I think that it is a magical time for families that celebrate it, especially children. It has become both a religious holiday, and a children's holiday over the last couple of centuries. For a child, the thought of the Santa Claus coming to bring all good children gifts is nothing short of magic. Oh, they will sing the Christmas Carols, and think of the Christ child in the manger, but on the eve and the morning of that special day, it's all about the wonder and the magic of the children's Christmas. I remember being so excited that I could not sleep. Just the thought of that jolly gentleman coming to bring me toys and other gifts was enough to render me an insomniac. Even though I knew that I had not been good all year, like the song said that I should be, somehow I knew that Santa would forgive me and bring me gifts of toys (And.... sadly.... clothes!) and that we would have a magnificent feast. Oh, I used to push my brother through the missing pane in the French door that separated us from the bounty under that beautiful tree, laden with tinsel and expensive glass ornaments. I remember the joy that I felt, unwrapping each gift in a frenzy, hoping against hope, that I would get what I really wanted. It was a joy being a child. Afterwards, my thoughts turned to the baby Jesus and his family, and wondering what is was, exactly, that a baby would do with frankincense and myrrh.

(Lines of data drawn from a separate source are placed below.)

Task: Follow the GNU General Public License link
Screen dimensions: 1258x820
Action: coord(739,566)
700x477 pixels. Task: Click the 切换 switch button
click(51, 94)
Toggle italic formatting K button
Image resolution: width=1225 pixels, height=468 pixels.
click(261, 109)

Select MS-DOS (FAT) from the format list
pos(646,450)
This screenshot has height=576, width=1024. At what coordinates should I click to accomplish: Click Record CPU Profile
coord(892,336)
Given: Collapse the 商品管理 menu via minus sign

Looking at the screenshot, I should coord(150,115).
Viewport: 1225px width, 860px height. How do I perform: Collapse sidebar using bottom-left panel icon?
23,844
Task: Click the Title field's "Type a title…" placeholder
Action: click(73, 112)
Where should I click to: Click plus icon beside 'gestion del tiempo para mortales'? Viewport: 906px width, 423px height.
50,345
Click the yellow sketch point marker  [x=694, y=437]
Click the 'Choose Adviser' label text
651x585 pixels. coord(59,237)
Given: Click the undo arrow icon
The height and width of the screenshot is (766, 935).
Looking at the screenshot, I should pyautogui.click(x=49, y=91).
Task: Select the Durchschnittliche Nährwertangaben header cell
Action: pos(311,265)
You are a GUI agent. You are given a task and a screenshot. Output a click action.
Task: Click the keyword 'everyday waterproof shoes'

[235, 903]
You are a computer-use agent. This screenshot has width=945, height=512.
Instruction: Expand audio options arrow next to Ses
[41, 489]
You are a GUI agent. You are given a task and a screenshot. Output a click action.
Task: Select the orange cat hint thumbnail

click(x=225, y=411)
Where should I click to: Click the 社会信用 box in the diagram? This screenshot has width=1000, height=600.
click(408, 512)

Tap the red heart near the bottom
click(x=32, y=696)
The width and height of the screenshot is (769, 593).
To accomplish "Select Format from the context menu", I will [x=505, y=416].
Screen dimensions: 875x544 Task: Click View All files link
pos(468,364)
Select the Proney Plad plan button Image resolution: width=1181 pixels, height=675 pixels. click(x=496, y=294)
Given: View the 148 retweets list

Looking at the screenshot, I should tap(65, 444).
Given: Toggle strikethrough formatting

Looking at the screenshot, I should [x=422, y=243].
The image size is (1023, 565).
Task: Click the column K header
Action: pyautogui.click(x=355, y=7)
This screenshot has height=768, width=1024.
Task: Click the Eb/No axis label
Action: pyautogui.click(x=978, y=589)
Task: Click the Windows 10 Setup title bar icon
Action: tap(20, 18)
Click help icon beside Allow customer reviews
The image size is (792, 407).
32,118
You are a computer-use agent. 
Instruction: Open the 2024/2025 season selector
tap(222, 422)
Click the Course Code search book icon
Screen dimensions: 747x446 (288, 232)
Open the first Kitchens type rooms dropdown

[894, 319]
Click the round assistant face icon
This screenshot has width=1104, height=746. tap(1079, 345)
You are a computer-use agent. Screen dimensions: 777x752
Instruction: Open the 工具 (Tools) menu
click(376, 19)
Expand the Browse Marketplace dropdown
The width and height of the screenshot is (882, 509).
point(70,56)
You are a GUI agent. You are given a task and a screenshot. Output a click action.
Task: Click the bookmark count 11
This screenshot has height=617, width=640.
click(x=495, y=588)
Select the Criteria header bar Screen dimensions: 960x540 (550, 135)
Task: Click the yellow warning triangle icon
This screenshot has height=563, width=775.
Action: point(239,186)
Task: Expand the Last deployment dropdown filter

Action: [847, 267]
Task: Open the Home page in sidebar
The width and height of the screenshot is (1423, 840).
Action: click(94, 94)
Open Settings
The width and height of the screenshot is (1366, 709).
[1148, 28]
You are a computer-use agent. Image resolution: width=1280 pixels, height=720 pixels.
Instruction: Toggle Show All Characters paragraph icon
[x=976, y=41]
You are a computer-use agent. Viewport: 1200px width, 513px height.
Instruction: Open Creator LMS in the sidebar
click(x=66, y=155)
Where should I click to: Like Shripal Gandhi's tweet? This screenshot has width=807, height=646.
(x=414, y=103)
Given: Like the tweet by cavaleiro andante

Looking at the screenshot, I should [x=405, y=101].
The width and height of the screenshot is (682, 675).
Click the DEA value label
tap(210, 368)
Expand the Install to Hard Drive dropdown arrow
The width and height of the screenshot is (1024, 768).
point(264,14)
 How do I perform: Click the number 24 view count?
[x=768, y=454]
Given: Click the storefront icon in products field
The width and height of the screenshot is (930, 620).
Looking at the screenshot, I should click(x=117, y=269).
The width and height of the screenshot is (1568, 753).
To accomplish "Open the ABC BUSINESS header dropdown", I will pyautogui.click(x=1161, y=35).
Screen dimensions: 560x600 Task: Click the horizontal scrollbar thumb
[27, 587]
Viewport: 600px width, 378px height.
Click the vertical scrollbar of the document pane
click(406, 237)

I remember the look of satisfaction on my mother and father's faces, after all the presents were finally unwrapped. They knew that, despite the fact that living day to day was a struggle for them, they had done good. My Aunts and Uncles and my father's cousins would all 'Make The Rounds', and come and have a drink. It was just a wonderful time of year for all concerned. I remember our bountiful Christmas feast: Turkey, with all the trimmings, and the wonderful pies and cookies that went along with it. No one to tell us that enjoying ourselves was bad for us. My father would usually drink a bit too much, but that just made him more lovable, even if it made my mom a little (just a little...) angry. What we didn't have, thank goodness, was all of the controversy that we have today.
I remember when our children were very small, how we scrimped and saved and put together all the money that we could to make a big Christmas for them. We were a blended family that many said would fail: Sheryl is Jewish, as were my step daughters, I was a lapsed Catholic, forced to be that way because I followed my heart, and my boys were baptized as well. We threw everything we had into Christmas. I remember our daughter, Alaina, being so excited that she shook. I remember the joy on all of their faces when they saw that tree and all the wonderful things that were under it. To me, that's what Christmas is all about. It's about the children, and the joy that it brings to them. I understand, and respect, the fact that it's about the birth of Jesus; but I think that he would love the joy that his holiday brings all of the children of the world.
Now, I am a grandfather, living on a small pension and Social Security. We do what we can to make our grandchildren happy. I still enjoy that part of the holiday. I want to insulate them from all of the silly controversy that has come to symbolize what once was a season of joy. So, I will say to all of you who celebrate this joyous time of year:
Merry Christmas! May the spirit of the season follow you throughout the year. Peace On Earth, and Good Will To All!